アレクセイは彼をそっとベッドの上におろし、髪をさらりと撫でた。困惑したように、ユリウスはアレクセイを見つめている。
「そう、ですね……触りあうことばかりが全てではないですから」
「は?」
呆けた顔を見せるユリウスにアレクセイは思わず笑った。
「いえ、貴方はそのままで良いと伝えたかったんです。けれども、これ女性服ですよね。下もそうですか?」
「あ、ああ……。なんか、履けって言われたから。すぅすぅして気持ち悪いって……なんて顔してるんだよ」
「いえ、忘れ物を思い出したので」
「いや、忘れ物って顔じゃなかったよな。何かを殺しに行く顔だったぞ」
困惑しているユリウスの顔に、アレクセイは思わず笑った。
そして、彼の頬をそっと撫でた。ユリウスは目を細めて、気持ちよさそうにしている。
「気持ち良いですか?」
「ああ。気持ち良い。お前の手、ひんやりとしてて」
「それはよかった。本当はどろどろに溶かしてやりたいなって思うんですよ。思いっきり、欲望のまま食べてやりたいって」
「ん? どろどろに? 食べるのか。忘れ物を?」
「それで、漬けた顔も見てみたいなって」
「漬物でもするのか? 倉庫にあったトマトを?」
「ふは」
「なんで笑うんだよ」
アレクセイは目の前で真剣な顔をしているユリウスの頬を撫でる。
恐らく、騎士団の中でも細心の注意を払って育てられてきたのだろう。王族でそれも二次成長もなかった彼のことだ。

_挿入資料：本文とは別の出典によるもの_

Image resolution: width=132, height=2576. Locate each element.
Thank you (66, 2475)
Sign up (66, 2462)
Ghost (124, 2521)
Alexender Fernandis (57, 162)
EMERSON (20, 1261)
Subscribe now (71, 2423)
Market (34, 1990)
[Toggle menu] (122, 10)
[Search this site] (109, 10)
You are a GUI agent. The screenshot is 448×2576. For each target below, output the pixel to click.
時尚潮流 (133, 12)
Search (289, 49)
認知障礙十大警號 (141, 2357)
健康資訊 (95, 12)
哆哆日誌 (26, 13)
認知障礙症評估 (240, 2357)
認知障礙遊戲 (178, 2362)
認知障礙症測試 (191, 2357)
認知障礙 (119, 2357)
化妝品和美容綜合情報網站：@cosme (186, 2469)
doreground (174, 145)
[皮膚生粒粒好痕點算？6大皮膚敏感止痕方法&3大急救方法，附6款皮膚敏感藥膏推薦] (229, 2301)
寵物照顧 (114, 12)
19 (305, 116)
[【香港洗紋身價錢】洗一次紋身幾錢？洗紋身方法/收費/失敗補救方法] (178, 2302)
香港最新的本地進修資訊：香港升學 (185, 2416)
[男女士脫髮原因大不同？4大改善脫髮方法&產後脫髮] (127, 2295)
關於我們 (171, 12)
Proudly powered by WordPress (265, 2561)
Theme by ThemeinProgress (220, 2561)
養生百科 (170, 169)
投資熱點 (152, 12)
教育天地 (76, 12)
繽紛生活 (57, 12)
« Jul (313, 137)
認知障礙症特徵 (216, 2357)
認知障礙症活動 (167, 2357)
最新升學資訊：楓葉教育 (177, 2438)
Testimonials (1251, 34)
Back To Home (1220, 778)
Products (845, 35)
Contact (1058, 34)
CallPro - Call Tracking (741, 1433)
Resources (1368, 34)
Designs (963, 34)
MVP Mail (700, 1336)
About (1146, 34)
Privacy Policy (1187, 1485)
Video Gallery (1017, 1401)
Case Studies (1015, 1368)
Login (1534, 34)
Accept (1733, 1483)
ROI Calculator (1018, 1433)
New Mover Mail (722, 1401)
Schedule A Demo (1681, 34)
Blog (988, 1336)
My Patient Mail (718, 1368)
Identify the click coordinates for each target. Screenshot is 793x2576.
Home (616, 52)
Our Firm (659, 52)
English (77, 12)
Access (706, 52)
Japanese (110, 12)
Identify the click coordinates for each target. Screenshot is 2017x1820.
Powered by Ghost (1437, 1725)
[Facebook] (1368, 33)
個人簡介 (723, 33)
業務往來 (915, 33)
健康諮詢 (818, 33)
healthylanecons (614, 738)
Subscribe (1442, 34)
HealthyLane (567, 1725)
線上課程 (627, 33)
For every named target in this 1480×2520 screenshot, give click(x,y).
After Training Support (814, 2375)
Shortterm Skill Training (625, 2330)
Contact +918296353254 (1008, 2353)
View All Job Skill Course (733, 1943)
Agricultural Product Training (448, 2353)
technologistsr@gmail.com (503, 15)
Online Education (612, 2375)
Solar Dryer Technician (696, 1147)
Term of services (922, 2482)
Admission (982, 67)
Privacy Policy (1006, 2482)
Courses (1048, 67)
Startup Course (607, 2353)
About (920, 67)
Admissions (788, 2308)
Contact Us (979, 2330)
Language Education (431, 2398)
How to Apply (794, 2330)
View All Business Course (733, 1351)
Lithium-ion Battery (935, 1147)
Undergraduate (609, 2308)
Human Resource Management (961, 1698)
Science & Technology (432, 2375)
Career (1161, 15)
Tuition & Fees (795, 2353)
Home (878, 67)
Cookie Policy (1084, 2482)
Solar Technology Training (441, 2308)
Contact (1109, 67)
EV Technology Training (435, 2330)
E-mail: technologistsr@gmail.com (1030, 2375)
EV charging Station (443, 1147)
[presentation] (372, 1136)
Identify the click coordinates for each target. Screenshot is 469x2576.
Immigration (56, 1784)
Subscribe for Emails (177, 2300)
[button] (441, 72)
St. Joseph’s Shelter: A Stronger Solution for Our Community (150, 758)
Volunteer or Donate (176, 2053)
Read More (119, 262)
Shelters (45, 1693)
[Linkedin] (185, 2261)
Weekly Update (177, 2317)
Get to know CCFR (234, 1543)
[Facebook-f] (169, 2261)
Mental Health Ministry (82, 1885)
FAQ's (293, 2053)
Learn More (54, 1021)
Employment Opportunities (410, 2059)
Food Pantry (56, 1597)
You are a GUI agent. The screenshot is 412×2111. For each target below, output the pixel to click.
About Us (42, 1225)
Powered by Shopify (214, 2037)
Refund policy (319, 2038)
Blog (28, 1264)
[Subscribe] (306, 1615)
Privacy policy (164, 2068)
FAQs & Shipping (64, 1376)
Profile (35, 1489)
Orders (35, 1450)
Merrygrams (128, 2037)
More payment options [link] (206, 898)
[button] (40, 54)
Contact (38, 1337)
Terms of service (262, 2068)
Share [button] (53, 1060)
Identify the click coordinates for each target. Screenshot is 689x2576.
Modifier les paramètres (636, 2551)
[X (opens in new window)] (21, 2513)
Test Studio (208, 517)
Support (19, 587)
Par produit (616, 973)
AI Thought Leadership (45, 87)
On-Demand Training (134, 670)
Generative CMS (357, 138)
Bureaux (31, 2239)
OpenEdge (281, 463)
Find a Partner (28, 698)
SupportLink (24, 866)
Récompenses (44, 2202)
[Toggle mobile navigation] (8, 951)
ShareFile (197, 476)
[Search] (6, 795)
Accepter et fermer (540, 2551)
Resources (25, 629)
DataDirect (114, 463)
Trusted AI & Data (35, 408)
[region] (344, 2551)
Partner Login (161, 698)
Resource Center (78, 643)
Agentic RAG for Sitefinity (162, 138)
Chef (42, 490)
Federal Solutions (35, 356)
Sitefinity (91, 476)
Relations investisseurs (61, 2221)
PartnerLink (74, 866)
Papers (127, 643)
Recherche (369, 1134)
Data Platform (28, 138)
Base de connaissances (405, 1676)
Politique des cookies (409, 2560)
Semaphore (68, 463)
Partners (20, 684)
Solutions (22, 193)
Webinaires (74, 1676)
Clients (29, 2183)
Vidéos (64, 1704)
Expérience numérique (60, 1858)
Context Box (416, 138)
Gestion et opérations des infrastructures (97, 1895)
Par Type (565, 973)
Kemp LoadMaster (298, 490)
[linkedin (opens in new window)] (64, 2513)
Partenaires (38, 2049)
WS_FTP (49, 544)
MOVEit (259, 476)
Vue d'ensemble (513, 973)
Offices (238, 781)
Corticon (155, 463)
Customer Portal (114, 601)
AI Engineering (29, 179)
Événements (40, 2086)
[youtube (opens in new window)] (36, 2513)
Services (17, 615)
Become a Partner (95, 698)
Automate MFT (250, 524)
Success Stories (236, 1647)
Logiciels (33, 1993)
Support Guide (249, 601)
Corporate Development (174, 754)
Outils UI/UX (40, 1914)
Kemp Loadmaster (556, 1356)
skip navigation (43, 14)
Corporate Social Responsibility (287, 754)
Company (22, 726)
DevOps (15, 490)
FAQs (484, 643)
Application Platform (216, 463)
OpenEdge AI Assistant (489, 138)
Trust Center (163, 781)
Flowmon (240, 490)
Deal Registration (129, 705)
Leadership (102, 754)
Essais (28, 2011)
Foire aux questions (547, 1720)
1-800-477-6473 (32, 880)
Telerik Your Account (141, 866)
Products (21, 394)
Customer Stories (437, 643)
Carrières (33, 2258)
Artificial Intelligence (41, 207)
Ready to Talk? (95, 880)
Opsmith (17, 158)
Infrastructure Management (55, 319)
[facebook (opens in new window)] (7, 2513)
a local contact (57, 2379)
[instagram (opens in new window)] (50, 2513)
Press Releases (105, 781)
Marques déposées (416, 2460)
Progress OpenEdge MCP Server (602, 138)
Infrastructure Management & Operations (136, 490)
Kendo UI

何となく知っているかもしれないと考えたが、それもなさそうだった。もしかすると、子供はコウノトリが運んでくると本気で思っているかもしれない。
「まだ果実は青いので、赤くなった頃に食べようかなって」
「ふーん。んじゃ、まだあのトマトを食べるには早いのか」
「はい。けれども、きっと調理は難しいと思うので、食べ方は考えようと思ってます。きっと、辛いでしょうし、無理はさせたくないです。秘薬みたいなのがあって、触るだけで気持ち良くなるものがあればいいんですが」
「なんか、言っていることがわからない」
「でしょうね。俺も途中からわかりません」
「んだよ、それ」
はてなマークで埋め尽くされている彼を抱きしめて、そっと猫耳ごしに撫でれば、彼は心地よさそうに抱き着いてくる。
「にしても、貴方なら二人になら勝てるのにどうして言いなりに?」
「勢いというか、なんというか」
アレクセイの言葉にユリウスはバツの悪そうに視線を逸らす。アレクセイはそっと猫のしっぽをいじる。そして、触れるだけのキスを頬に送った。
「それで、こんな可愛らしい恰好もしてしまうんですか?」
「べ、別にそういうつもりじゃなかったんだ。お前が喜ぶだろうからって聞いて」
ユリウスはちらっとアレクセイを見ると、やがて困ったように笑う。
「喜んだか?」
「はい。猫耳メイドはばっちりです」
「やめろってそういう言い方」
んふふと彼は笑って、ぽんっと顔をアレクセイの胸元に押し付けて来た。
「この幸せが続くといいのにな」
「続きますよ。貴方と俺が望めばいくらでも」
「そうか。だったら、心配いらないか」
そういって笑う彼はとても幸せそうだった。
数時間後、アレクセイによってぼこられた二人の騎士がメアリの元に逃げてくるのは近い――。